There is a point to this. This experiment shows that I am on the Internet practically… a lot of hours a week. The time I go on the Internet, even if it’s for one minute, I am acting in favour of Net neutrality – I want to access every website available on the Internet, and I don’t want any restrictions. As shown in the breakdown above, I use the Internet for a wide variety of topics, and to be able to browse these individual topics, I cannot have restrictions on what I can and cannot use on the Internet.

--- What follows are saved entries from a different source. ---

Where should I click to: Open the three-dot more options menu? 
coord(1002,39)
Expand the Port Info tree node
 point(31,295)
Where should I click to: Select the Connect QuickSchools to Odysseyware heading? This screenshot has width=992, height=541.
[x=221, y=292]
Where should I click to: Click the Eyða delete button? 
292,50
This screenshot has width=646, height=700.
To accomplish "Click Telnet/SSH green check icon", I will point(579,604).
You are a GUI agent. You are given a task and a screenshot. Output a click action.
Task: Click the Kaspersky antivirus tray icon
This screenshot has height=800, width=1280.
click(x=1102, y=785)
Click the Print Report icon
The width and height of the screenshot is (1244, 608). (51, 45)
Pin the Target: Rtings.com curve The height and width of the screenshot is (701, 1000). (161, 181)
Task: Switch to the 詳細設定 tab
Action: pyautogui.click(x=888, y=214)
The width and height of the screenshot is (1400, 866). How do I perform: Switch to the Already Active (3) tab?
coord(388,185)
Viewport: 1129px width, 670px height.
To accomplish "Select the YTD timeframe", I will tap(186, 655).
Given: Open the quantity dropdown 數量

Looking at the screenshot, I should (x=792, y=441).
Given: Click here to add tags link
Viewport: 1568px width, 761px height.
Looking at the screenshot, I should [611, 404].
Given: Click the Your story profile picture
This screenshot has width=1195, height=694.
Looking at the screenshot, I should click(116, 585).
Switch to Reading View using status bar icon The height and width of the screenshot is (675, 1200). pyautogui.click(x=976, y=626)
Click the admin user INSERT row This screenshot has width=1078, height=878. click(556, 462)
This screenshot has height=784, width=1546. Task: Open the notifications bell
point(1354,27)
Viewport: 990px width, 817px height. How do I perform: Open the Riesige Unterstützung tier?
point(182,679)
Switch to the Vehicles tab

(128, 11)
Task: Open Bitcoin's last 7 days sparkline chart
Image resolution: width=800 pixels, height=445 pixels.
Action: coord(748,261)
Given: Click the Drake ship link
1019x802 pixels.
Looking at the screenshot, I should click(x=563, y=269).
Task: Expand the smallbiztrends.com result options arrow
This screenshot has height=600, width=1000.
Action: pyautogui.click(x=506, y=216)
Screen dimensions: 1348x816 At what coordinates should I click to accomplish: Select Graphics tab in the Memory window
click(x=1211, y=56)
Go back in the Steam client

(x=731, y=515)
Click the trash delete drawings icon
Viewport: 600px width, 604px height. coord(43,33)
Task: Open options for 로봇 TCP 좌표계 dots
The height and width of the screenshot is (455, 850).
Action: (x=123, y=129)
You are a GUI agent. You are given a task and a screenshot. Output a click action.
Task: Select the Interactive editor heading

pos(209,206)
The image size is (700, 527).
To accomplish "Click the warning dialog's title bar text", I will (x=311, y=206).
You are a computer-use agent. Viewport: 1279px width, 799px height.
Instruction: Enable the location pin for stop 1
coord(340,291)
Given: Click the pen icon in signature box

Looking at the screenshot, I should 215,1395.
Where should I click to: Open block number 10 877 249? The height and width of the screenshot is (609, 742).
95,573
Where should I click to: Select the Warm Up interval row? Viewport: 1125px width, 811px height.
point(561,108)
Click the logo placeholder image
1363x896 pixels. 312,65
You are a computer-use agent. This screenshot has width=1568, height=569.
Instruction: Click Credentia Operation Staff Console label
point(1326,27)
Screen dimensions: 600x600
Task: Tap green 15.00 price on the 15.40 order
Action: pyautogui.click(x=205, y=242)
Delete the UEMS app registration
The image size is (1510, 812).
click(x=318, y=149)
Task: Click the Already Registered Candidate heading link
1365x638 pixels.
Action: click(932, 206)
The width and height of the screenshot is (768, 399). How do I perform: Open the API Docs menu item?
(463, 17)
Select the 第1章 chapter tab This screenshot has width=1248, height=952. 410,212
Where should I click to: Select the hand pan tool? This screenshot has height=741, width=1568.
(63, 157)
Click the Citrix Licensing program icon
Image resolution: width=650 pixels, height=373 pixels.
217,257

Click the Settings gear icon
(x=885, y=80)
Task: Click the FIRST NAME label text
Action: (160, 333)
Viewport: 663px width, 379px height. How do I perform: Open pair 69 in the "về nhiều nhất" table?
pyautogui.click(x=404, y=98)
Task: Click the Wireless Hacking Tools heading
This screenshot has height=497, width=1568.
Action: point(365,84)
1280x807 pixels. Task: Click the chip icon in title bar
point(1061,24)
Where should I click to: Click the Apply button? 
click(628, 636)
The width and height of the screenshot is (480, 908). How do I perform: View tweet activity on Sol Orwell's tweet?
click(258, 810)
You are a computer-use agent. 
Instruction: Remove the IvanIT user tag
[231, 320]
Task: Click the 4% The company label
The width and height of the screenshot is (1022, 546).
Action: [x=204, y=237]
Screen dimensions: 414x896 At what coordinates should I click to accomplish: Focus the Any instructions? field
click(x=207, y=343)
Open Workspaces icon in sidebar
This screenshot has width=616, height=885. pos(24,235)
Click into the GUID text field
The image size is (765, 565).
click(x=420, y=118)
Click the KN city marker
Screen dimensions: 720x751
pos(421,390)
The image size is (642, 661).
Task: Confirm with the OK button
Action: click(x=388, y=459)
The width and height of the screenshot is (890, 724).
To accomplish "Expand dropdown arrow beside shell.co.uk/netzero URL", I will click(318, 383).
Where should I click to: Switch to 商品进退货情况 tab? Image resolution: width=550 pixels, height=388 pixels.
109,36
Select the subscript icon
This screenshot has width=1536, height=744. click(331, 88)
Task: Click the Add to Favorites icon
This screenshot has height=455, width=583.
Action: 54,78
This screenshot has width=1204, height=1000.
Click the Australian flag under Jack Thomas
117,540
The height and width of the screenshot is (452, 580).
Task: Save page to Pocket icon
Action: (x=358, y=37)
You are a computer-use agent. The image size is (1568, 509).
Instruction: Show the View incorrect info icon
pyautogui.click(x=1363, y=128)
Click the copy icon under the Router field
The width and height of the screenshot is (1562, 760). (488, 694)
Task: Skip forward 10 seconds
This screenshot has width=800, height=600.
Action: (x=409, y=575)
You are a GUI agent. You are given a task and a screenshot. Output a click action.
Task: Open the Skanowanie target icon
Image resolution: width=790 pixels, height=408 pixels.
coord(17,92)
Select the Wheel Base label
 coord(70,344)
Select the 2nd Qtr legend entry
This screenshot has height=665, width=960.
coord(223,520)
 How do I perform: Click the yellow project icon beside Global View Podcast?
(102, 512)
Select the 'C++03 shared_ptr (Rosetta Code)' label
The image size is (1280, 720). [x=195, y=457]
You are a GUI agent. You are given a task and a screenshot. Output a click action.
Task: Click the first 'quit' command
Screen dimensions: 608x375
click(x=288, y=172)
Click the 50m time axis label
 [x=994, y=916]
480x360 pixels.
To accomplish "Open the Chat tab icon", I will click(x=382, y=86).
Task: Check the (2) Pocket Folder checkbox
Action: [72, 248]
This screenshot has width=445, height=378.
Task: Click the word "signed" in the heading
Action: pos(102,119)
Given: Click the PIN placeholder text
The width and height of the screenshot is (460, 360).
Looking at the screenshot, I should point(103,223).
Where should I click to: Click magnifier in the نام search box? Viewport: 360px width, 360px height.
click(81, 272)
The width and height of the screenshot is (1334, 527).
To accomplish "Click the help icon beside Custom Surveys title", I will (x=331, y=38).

In his book “Free Culture,” Lawrence Lessig writes about Jesse Jordan, a Rensselaer Polytechnic Institute student, who was fined $15,000,000 by the RIAA for being a pirate (the kind that isn’t like Jack Sparrow) by creating a search engine similar to Google. “They claimed he operated a network and had therefore ‘willfully’ violated copyright laws” (Lessig, 50). Although Jordan was not being compensated for his search engine, the RIAA claimed that what he had created was breaking copyright laws, and he had to pay for the damage. Obviously, Jordan didn’t have $15 million, so the RIAA took his life savings of $12,000 instead.
It doesn’t make much sense; Jesse Jordan was running a free-of-charge website to help other students like himself, and was claimed to be breaking copyright laws. The Internet – which is only existent because websites are created and used – is no longer a helpful tool, which was its original intention. Now, because copyright laws play a major role in the Internet (and will continue to grow), the public has to be afraid of being pirates. We, the public, pay monthly fees toward our Internet access, but now it’s not enough. Even though Jordan paid for his Internet access, he was restricted to what he was able to do – a restriction that cost him everything he had.


Lessig, Lawrence. Free Culture The Nature and Future of Creativity. New York: Penguin (Non-Classics), 2005. Print.